A member of their General Assembly (David Rouzer, R. 12th District) has proposed to eliminate the Department of Energy. Why?
“When I went over to the Department of Energy one day, you walk down the hall and most of them who are drawing 6-figure salaries are sitting there reading books and reading magazines.”
To be totally fair, Rouzer has been an Administrator for the US Department of Agriculture, and graduated college with, not one, but three majors: Agricultural Business Management, Agricultural Economics, and Chemistry. So he’s probably pretty smart. And to get that smart he probably read a few books and magazines. But that statement sounded pretty silly.
Rouzer would seem to be in good company, though. A bill passed around the floor of the North Carolina legislature back in May made sea level rise illegal. Well, it actually made the scientific study of it illegal. The initial bill said that “These rates shall only be determined using historical data, and these data shall be limited to the time period following the year 1900.” So basically, if it rose by this much in 1900, 1901, 1902, etc., that can be your only data. You couldn’t argue about changing ocean temperatures, currents, or atmospheric predictions, because that didn’t match the historical data. Well, Mt. St. Helens had never “historically” blown up, but that certainly went sky high in 1980. The bill sent to the Governor of North Carolina removed that piece, but it does forbid the State from defining anything for regulatory purposes until 2016. No time like tomorrow to start practicing science.

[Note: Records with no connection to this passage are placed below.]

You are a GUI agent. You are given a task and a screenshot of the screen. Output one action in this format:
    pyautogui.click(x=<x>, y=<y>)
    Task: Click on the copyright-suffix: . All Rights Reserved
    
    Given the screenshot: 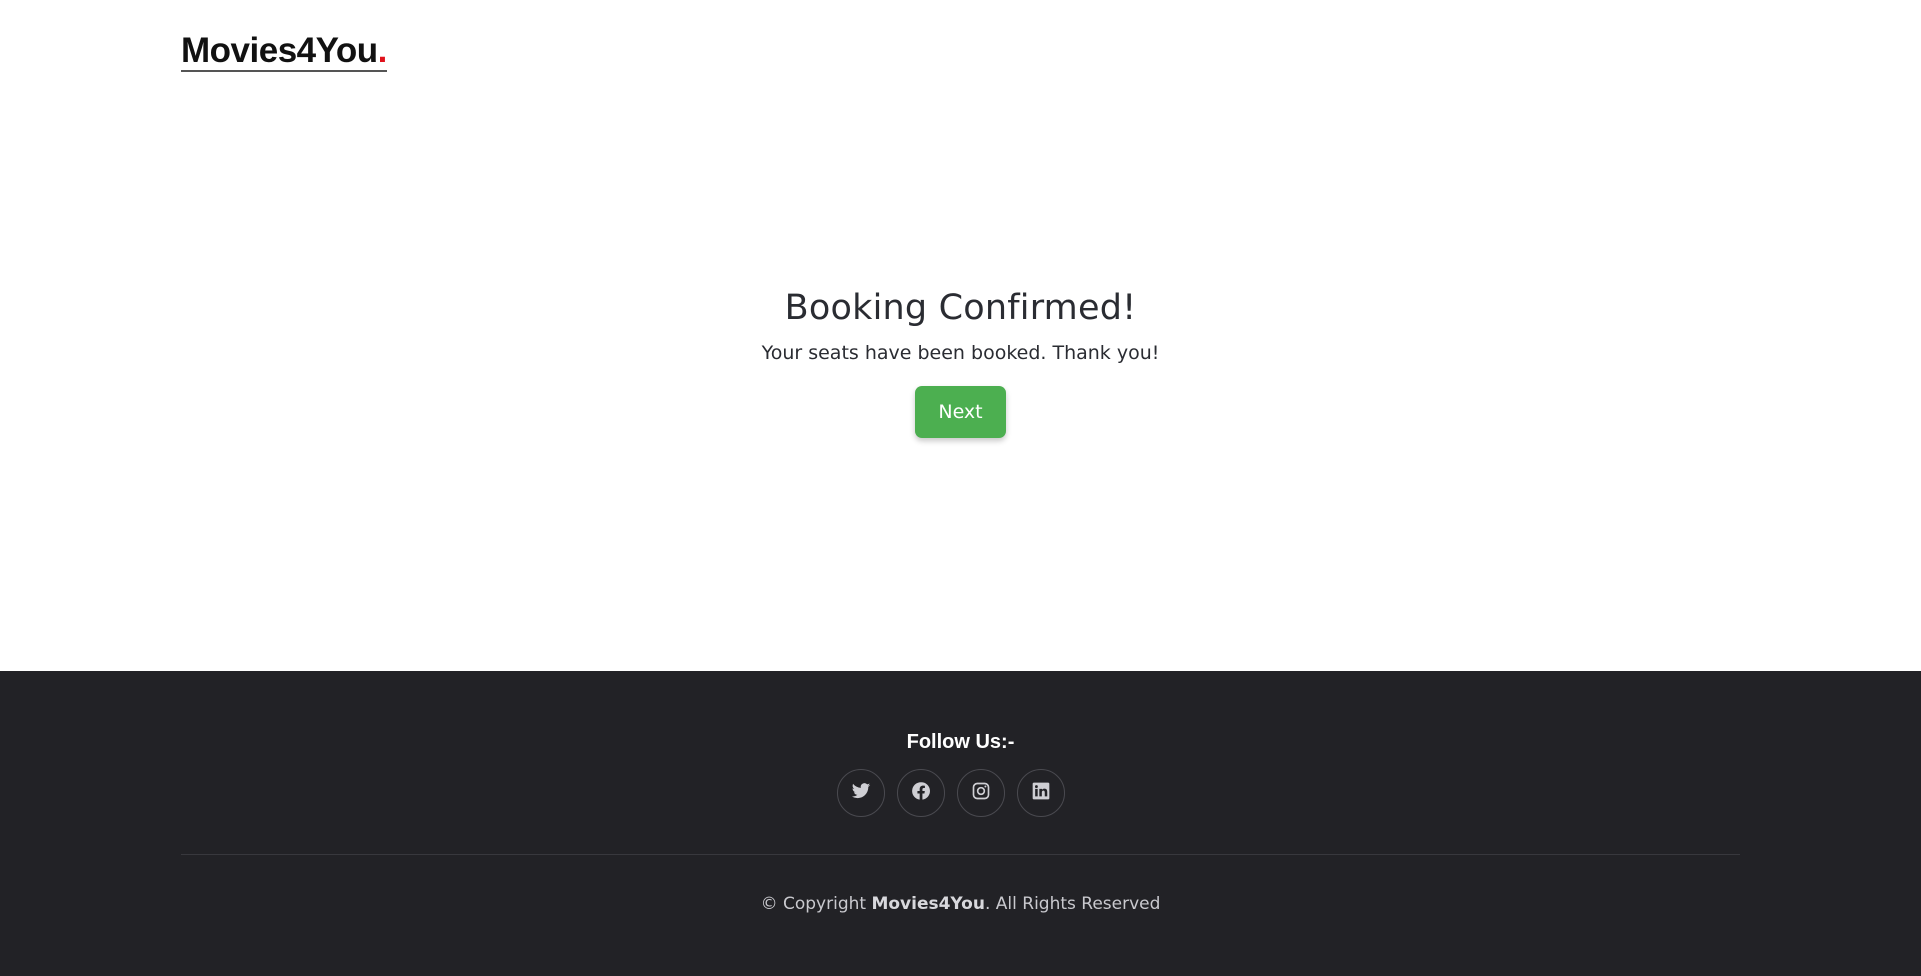 What is the action you would take?
    pyautogui.click(x=1072, y=904)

And what brought out this animosity towards my vacation spot? A commotion half a world away.
Our Secretary of the Interior has announced that we are going to open parts of the Arctic National Wildlife Refuge (ANWR) in Alaska to oil exploration. Before you get all riled up, let me say that I own a vehicle, and it uses gas, so I understand the need for oil. I try to do things to lessen my reliance on fossil fuels, and only drive when I absolutely have to, but I totally understand that we are not going to eliminate oil from our diet overnight. Oil may, in fact, be here for quite some time. We’ve grown used to it, and we’re somewhat resigned to that fact.

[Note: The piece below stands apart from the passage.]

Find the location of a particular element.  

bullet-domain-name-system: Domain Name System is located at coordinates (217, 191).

What leaves me befuddled is the argument by many that industry and nature can live side by side. There’s no reason, they claim, that we can’t have our country’s largest tract of public land (23 million acres), the wildlife that it supports (bears, wolves, millions of migratory birds, and our nation’s largest caribou herd), and the oil buried beneath it, all at the same time. We can drill for oil and still provide a place for whales to feed. We can build roads and infrastructure and still leave a home for polar bears to create dens.

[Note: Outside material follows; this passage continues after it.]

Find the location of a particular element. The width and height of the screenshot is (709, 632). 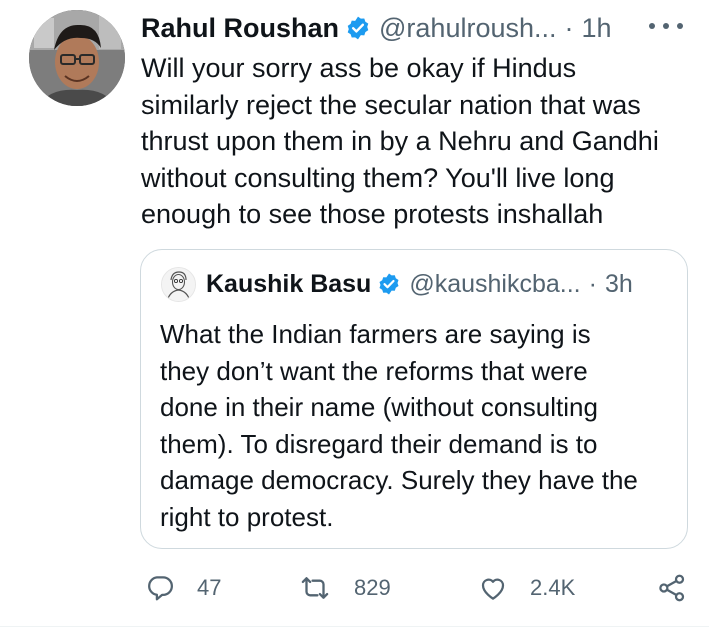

The next time that you head out west and take a trip down Skyline Drive, I want you to think about the fact that much of what you see was once farmland and homesteads in the woods and has been allowed to return to forest. ANWR has always been wild. Sure, it has provided a home for the Inupiat and Gwich’in people who have hunted and fished there for thousands of years, but it has also sustained geese and grizzly bears, wolves and wolverines. The most remote place in America is in ANWR. It has six ecological zones, ranging from seashore and barrier island (much like my favorite parts of North Carolina and some of the most beautiful land in Virginia), to tundra and eventually mountain peaks.
Again, we’re not getting rid of oil anytime soon. Sure, North Carolina, Virginia and a bunch of other states are starting to invest heavily in things like wind and solar. But it seems that opening up a wild and pristine place to oil exploration is heading down a worrisome road, especially in an area that currently has so few of them. Once you start and pave the first road, you can’t really take it back. Once you dig a hole in the ground, it’s done. And if you think that’s not troubling, ask a Gulf Coast resident.